━━━ Input ━━━

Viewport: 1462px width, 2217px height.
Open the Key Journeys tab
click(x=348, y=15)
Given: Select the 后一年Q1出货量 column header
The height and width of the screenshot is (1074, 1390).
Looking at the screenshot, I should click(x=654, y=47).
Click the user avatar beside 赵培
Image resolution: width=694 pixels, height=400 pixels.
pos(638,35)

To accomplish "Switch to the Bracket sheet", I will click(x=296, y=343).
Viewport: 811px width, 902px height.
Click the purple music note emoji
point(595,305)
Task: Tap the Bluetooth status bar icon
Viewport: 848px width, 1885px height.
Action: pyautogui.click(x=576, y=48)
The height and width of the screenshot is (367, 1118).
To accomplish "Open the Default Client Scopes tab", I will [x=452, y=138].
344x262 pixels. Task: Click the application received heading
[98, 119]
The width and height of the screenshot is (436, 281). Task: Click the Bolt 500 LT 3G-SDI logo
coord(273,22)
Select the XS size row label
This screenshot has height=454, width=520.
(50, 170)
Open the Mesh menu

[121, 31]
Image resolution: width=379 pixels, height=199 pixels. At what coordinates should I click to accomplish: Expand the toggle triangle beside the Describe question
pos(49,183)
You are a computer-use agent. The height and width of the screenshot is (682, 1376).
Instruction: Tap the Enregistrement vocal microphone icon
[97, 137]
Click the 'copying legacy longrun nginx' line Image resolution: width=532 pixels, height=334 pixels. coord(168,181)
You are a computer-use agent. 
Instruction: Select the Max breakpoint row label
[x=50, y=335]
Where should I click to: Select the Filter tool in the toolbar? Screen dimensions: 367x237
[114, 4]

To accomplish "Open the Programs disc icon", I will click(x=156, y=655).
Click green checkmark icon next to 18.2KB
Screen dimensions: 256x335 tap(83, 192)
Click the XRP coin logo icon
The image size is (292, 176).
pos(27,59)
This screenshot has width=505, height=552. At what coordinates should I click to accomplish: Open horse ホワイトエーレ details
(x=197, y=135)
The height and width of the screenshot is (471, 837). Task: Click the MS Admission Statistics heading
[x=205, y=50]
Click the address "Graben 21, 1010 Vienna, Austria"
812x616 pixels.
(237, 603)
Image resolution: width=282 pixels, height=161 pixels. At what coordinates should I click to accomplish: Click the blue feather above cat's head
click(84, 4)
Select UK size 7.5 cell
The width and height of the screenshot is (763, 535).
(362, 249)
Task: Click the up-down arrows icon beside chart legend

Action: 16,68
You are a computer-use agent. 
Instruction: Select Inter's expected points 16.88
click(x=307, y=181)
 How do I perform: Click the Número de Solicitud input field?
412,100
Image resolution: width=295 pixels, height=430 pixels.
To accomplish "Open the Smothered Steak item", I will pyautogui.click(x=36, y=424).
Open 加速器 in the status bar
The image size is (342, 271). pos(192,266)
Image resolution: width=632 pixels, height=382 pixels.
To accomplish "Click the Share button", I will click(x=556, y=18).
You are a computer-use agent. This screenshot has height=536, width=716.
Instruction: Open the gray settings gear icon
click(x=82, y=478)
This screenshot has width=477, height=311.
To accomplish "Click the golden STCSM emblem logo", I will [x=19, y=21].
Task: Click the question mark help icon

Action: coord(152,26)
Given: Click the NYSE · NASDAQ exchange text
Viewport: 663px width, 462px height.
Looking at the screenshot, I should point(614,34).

━━━

> _The problem_
An exact copy of the data is needed.

> _Response to the exercise_
Viewport: 1462px width, 2217px height.
Open the Key Journeys tab
click(x=348, y=15)
Given: Select the 后一年Q1出货量 column header
The height and width of the screenshot is (1074, 1390).
Looking at the screenshot, I should click(x=654, y=47).
Click the user avatar beside 赵培
Image resolution: width=694 pixels, height=400 pixels.
pos(638,35)

To accomplish "Switch to the Bracket sheet", I will click(x=296, y=343).
Viewport: 811px width, 902px height.
Click the purple music note emoji
point(595,305)
Task: Tap the Bluetooth status bar icon
Viewport: 848px width, 1885px height.
Action: pyautogui.click(x=576, y=48)
The height and width of the screenshot is (367, 1118).
To accomplish "Open the Default Client Scopes tab", I will [x=452, y=138].
344x262 pixels. Task: Click the application received heading
[98, 119]
The width and height of the screenshot is (436, 281). Task: Click the Bolt 500 LT 3G-SDI logo
coord(273,22)
Select the XS size row label
This screenshot has height=454, width=520.
(50, 170)
Open the Mesh menu

[121, 31]
Image resolution: width=379 pixels, height=199 pixels. At what coordinates should I click to accomplish: Expand the toggle triangle beside the Describe question
pos(49,183)
You are a computer-use agent. The height and width of the screenshot is (682, 1376).
Instruction: Tap the Enregistrement vocal microphone icon
[97, 137]
Click the 'copying legacy longrun nginx' line Image resolution: width=532 pixels, height=334 pixels. coord(168,181)
You are a computer-use agent. 
Instruction: Select the Max breakpoint row label
[x=50, y=335]
Where should I click to: Select the Filter tool in the toolbar? Screen dimensions: 367x237
[114, 4]

To accomplish "Open the Programs disc icon", I will click(x=156, y=655).
Click green checkmark icon next to 18.2KB
Screen dimensions: 256x335 tap(83, 192)
Click the XRP coin logo icon
The image size is (292, 176).
pos(27,59)
This screenshot has width=505, height=552. At what coordinates should I click to accomplish: Open horse ホワイトエーレ details
(x=197, y=135)
The height and width of the screenshot is (471, 837). Task: Click the MS Admission Statistics heading
[x=205, y=50]
Click the address "Graben 21, 1010 Vienna, Austria"
812x616 pixels.
(237, 603)
Image resolution: width=282 pixels, height=161 pixels. At what coordinates should I click to accomplish: Click the blue feather above cat's head
click(84, 4)
Select UK size 7.5 cell
The width and height of the screenshot is (763, 535).
(362, 249)
Task: Click the up-down arrows icon beside chart legend

Action: 16,68
You are a computer-use agent. 
Instruction: Select Inter's expected points 16.88
click(x=307, y=181)
 How do I perform: Click the Número de Solicitud input field?
412,100
Image resolution: width=295 pixels, height=430 pixels.
To accomplish "Open the Smothered Steak item", I will pyautogui.click(x=36, y=424).
Open 加速器 in the status bar
The image size is (342, 271). pos(192,266)
Image resolution: width=632 pixels, height=382 pixels.
To accomplish "Click the Share button", I will click(x=556, y=18).
You are a computer-use agent. This screenshot has height=536, width=716.
Instruction: Open the gray settings gear icon
click(x=82, y=478)
This screenshot has width=477, height=311.
To accomplish "Click the golden STCSM emblem logo", I will [x=19, y=21].
Task: Click the question mark help icon

Action: coord(152,26)
Given: Click the NYSE · NASDAQ exchange text
Viewport: 663px width, 462px height.
Looking at the screenshot, I should point(614,34).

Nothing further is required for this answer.